» **GIVEN TEXT**:

Synopsis

TiledArray is a scalable, block-sparse tensor framework for rapid composition of high-performance tensor arithmetic, appearing for example in many-body quantum mechanics. It allows users to compose tensor expressions of arbitrary complexity in native C++ code that closely resembles the standard mathematical notation. The framework is designed to scale from a single multicore computer to a massive distributed-memory multiprocessor.

TiledArray is built on top of MADNESS parallel runtime (MADWorld), part of MADNESS numerical calculus framework.

TiledArray is a work in progress. Its development has been possible thanks to generous support from the U.S. National Science Foundation, the Alfred P. Sloan Foundation, the Camille and Henry Dreyfus Foundation, and the Department of Energy.

Design Goals

General-purpose arithmetic on dense and block-sparse tensors;
High-level (math-like) composition as well as full access to low-level data and algorithms, both from C++
Massive shared- and distributed-memory parallelism
Deeply-reusable framework: everything can be customized, from tile types (e.g. to support on-disk or compute-on-the-fly tensors) to how the structure of sparse tensors is described.

» **MATERIAL**:
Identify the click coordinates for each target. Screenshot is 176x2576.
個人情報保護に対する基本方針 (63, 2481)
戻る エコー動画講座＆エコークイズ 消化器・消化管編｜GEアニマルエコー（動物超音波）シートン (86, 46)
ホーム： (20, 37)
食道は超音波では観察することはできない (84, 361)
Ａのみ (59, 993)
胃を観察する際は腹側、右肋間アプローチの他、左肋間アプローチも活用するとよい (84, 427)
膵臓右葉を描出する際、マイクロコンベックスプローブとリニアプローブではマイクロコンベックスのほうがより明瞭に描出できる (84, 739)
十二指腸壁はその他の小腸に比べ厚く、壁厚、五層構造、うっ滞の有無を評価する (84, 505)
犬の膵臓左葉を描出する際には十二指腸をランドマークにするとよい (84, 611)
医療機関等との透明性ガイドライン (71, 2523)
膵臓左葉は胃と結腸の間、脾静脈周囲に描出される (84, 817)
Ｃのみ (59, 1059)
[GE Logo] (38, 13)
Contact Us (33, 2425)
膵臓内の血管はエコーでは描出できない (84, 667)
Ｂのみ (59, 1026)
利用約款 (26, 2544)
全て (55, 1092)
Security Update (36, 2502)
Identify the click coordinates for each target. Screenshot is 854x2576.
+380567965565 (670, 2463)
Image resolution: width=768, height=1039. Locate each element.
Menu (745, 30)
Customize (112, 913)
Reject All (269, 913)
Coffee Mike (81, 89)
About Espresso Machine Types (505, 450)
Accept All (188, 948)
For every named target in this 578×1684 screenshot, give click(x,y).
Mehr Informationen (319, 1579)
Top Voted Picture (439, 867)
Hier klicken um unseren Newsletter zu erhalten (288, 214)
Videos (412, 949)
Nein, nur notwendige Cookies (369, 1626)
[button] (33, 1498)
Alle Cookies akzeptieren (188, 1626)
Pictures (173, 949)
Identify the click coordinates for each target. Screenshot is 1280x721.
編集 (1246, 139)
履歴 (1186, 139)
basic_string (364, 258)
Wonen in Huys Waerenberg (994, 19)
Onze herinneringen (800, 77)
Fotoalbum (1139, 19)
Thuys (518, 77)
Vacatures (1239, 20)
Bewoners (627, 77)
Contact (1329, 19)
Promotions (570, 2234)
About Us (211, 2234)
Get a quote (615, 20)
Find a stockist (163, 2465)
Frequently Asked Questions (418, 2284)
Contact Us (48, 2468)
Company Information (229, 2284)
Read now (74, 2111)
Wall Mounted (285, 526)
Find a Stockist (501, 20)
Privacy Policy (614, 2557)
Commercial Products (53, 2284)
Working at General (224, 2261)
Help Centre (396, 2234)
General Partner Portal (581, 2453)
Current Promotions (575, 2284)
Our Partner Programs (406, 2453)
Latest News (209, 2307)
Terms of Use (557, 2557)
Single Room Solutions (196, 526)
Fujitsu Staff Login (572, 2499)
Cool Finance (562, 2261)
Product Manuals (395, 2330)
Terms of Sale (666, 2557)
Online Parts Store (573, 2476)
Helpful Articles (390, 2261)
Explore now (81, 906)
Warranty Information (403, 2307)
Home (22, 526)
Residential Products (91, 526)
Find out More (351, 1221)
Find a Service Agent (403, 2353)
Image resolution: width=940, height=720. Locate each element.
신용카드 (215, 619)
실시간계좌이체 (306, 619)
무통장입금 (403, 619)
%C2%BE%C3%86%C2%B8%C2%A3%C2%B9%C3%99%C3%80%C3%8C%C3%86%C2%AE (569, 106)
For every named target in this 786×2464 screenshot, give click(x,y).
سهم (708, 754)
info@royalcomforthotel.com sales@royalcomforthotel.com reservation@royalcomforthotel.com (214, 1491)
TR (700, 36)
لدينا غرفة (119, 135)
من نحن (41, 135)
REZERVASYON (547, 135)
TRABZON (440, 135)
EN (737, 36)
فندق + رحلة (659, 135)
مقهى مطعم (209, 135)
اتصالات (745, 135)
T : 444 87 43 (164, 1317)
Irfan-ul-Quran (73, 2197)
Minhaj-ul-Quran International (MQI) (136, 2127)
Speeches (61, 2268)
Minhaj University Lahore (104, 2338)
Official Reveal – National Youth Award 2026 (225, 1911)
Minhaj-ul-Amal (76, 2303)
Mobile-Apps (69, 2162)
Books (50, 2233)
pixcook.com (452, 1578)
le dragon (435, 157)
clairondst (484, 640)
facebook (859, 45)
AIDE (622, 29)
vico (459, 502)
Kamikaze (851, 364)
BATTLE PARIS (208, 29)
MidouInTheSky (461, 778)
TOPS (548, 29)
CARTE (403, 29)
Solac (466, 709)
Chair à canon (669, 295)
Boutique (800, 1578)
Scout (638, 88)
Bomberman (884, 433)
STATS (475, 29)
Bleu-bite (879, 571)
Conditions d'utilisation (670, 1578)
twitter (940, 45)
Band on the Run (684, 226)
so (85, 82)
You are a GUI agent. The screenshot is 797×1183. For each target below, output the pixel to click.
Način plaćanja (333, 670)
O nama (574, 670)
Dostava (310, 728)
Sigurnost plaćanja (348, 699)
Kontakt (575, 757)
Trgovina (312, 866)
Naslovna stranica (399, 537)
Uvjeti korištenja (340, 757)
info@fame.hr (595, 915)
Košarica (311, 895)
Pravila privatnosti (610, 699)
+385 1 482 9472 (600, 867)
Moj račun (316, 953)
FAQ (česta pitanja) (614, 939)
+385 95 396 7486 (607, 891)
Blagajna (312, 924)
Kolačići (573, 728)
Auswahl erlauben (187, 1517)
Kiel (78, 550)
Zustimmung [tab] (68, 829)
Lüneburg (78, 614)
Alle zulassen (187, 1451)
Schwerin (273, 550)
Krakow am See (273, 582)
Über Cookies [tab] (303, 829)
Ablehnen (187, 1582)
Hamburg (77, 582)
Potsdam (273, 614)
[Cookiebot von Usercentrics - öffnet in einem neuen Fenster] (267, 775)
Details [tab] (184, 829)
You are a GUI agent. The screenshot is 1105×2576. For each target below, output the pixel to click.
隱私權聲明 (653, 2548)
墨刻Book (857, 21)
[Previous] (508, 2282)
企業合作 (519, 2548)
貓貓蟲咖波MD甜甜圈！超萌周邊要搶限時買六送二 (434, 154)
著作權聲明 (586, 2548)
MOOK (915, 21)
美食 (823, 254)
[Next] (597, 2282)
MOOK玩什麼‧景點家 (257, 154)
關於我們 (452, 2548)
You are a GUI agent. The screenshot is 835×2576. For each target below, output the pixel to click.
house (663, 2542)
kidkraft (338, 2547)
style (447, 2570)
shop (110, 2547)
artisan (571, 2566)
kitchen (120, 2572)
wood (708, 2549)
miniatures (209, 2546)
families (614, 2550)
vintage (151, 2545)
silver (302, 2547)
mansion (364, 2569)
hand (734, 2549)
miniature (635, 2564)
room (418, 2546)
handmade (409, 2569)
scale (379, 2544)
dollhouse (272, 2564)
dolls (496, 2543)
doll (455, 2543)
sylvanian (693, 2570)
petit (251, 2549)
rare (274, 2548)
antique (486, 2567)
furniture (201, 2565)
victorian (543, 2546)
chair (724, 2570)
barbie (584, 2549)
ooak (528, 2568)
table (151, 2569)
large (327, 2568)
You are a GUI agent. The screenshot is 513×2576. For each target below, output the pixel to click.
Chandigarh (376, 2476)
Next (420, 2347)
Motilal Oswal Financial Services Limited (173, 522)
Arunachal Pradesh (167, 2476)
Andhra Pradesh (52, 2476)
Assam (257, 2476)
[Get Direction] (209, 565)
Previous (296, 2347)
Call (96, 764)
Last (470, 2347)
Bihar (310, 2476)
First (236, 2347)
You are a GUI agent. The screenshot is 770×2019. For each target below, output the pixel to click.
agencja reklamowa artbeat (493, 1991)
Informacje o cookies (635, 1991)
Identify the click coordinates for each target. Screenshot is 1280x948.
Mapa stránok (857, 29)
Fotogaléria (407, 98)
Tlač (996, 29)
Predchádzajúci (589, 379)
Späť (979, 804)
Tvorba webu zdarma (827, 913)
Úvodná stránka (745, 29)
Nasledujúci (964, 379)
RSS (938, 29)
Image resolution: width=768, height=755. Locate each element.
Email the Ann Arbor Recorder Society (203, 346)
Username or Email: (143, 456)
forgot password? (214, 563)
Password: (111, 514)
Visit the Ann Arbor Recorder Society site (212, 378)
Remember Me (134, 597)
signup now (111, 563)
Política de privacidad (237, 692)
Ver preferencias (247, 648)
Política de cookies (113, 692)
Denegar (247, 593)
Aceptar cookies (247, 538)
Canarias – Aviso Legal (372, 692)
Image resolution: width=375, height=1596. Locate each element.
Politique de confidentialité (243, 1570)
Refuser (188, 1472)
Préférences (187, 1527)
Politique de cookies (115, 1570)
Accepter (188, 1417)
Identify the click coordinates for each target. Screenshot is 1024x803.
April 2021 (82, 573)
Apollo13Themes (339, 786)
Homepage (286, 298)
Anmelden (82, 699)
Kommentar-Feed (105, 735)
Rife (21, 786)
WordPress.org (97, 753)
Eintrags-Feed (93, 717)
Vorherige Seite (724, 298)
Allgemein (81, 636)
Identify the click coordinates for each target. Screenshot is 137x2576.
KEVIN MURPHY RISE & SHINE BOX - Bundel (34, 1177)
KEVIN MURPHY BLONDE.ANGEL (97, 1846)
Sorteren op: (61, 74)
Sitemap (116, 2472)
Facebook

» **AIM OF THE TASK**:
Answer these questions using the TiledArray overview:
1. What parallel runtime is TiledArray built on?
2. What range of hardware is the framework designed to scale across?
3. Which two kinds of tensors does the first design goal name?

» **SOLUTION**:
1. The MADNESS parallel runtime (MADWorld).
2. From a single multicore computer to a massive distributed-memory multiprocessor.
3. Dense and block-sparse tensors.